Kmeans Analysis on Bank Customer Data
Introduction: Clustering data is one of the most common ways data can be analyzed. It works best with numerical data, as it makes it easier for trends to be found and grouped together in clusters. The goal of the clusters is to determine the different groupings that can be found in a set of data. When I began looking for data to use, I found data on customers at banks and decided that it could be a cool topic to look into. I do not have much prior knowledge on bank data other than the data on a personal bank account and decided it would be interesting to see how Kmeans clusters people who use banks.
1. Question and Stakeholder
The question I came up with is: What are the underlying patterns in the customer groups that provide business to this bank? For this question, the stakeholders could be: The bank’s marketing and customer retention team are interested in understanding the factors contributing to customer groups to implement strategies for customer retention and reduce revenue loss. There are other groups of people that could be stakeholders, like the customers themselves, or people like me who are simply interested in studying trends at banks, however the stakeholders that would get the most significant use of this analysis would have to be the bank itself and the workers as described above.
2. Data Description
The dataset contains customer information from a bank and includes fields such as customer ID, gender, age, geography, credit score, and balance. This data is relevant to the question as it provides insights into customer demographics, financial behavior, and interactions with the bank’s services.
3. Data Collection
The data was obtained from Kaggle. Here is the link to the kaggle website: https://www.kaggle.com/datasets/divu2001/customer-churn-rate
I downloaded the csv file “Churn_Modelling.csv” which contained all the data I used in my code and analysis. Here is a snippet of the data when it was first loaded into my python file:
4. Data Cleaning
The data cleaning involved dropping irrelevant columns to the analysis, encoding a few categorical variables, and handling missing values if any. I removed the columns RowNumber, Surname, and Exited. Additionally I also set the index to CustomerId. For the encoding, I changed the gender so that Male is 0 and Female is 1. Also, I changed the geography so that France is 0, Spain is 1 and Germany is 2. By performing all of this data cleaning, we ensure that all the data used in the kMeans cluster analysis is numerical. Here is a snippet of the data after the cleaning:
5. Similarity Measurement
In this analysis, the Euclidean distance is used as a measure of similarity between data points. Features such as gender, age, geography, credit score, balance, tenure, numOfProducts, HasCrCard, isActiveMember and EstimatedSalary are used to calculate the distance between customers.

## [Problem set]
(1) In the write-up on k-means clustering of bank customer data, which three columns were removed during data cleaning?
(2) Extend the write-up on k-means clustering of bank customer data, picking up after its final sentence.

## [Data provided]
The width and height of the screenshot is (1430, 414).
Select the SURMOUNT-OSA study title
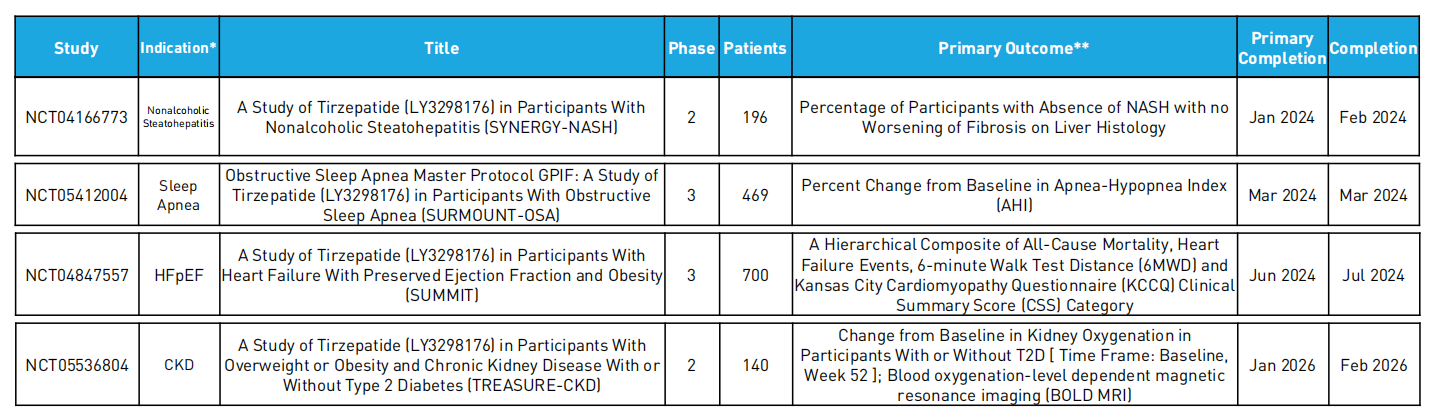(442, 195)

---

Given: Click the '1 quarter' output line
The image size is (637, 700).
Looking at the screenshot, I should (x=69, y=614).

* * *

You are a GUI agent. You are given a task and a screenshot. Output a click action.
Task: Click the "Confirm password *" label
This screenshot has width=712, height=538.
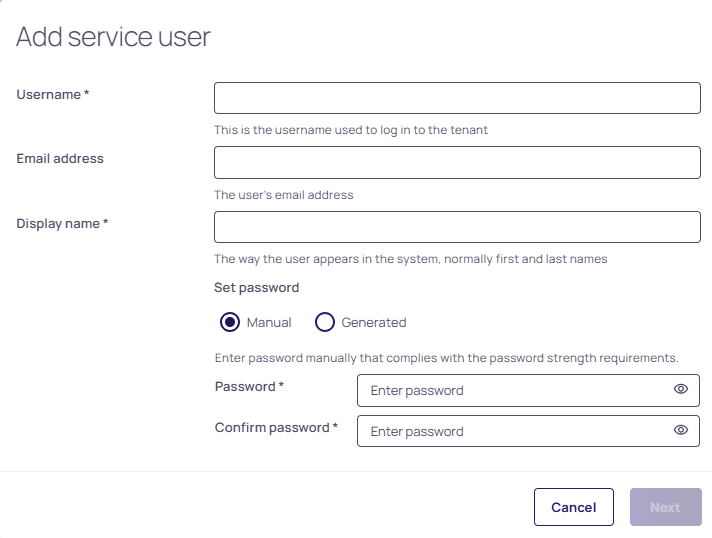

## [Answer list]
(1) RowNumber, Surname, and Exited.

(2)
6. Selection of K
For determining the value of k, which represents the number of clusters used in the analysis, I decided to use the elbow method. The elbow graph shows the different values of K on the x-axis and the corresponding within cluster sum of square (WCSS) values on the y-axis. To determine the optimal k, one just has to look for the area of the graph where an elbow forms.The optimal K value is the point at which the graph forms an elbow In this case, K=10 was chosen based on the elbow method. To do this in python, I simply calculated the WCSS values and then created a plot, using the calculated values for the y-axis and the k values for the x axis. Here is a snippet of the graph that was created:
7. Cluster Interpretation
Following the elbow method’s recommendation, I used k=10 for the number of clusters. Here is the number count that resulted from using 10 clusters:
Each cluster seems to represent a group of customers with similar characteristics. First, here is the head of the data printed out, with the added column cluster:
Below are some takeaways I came away with when looking through the data. When reading through each takeaway, it is important to note that I found that not every single person in each cluster follows the exact pattern I listed. For example, in a cluster that tends to be female, there are still some males in that cluster as well.
Cluster Zero: Cluster zero tends to be people with the following characteristics: Females between the ages of 35–45 with medium credit scores, a high balance and a medium estimated salary.
Cluster One: Cluster one tends to be people with the following characteristics: Females between the ages of 35–45, from either France or Spain, with high credit scores, a high balance and a high estimated salary.
Cluster Five: Cluster Five tends to be people with the following characteristics: Males with low balances, low credit scores and a medium estimated salary. The age did not seem to have a factor with this cluster as it was all over the place unlike clusters one and two.
Cluster Six: Cluster Six tends to be people with the following characteristics: Males between the ages of 45–60, from Germany, a high balance, a medium credit score and a medium estimated salary.
These are just examples of a few of the connection features between a few of the clusters. If you would like to see the connections for every cluster, go look at the output in the python code and change the value in the head function to print out as many customers as you want to see.
8. Answer to the Question
The analysis reveals that each cluster group has distinct features and attributes that connect them together. However, even though the elbow method suggested 10 clusters, it seems that there is also some overlap between some of the groups. For example, both clusters zero and one tend to be females between the age of 35–45. No two groups are the exact same though, as the other characteristics for clusters zero and one separate the clusters from each other. By understanding these differences, the bank can tailor marketing strategies and customer retention programs to address the needs of different customer groups and therefore reduce churn rates.
9. Limitations
Here is a list of some limitations of the analysis.
- The dataset from kaggle may be biased, as data is only given from three different countries.
- There is not any specific bank name listed on the kaggle website, so it is difficult to determine which bank is being studied here.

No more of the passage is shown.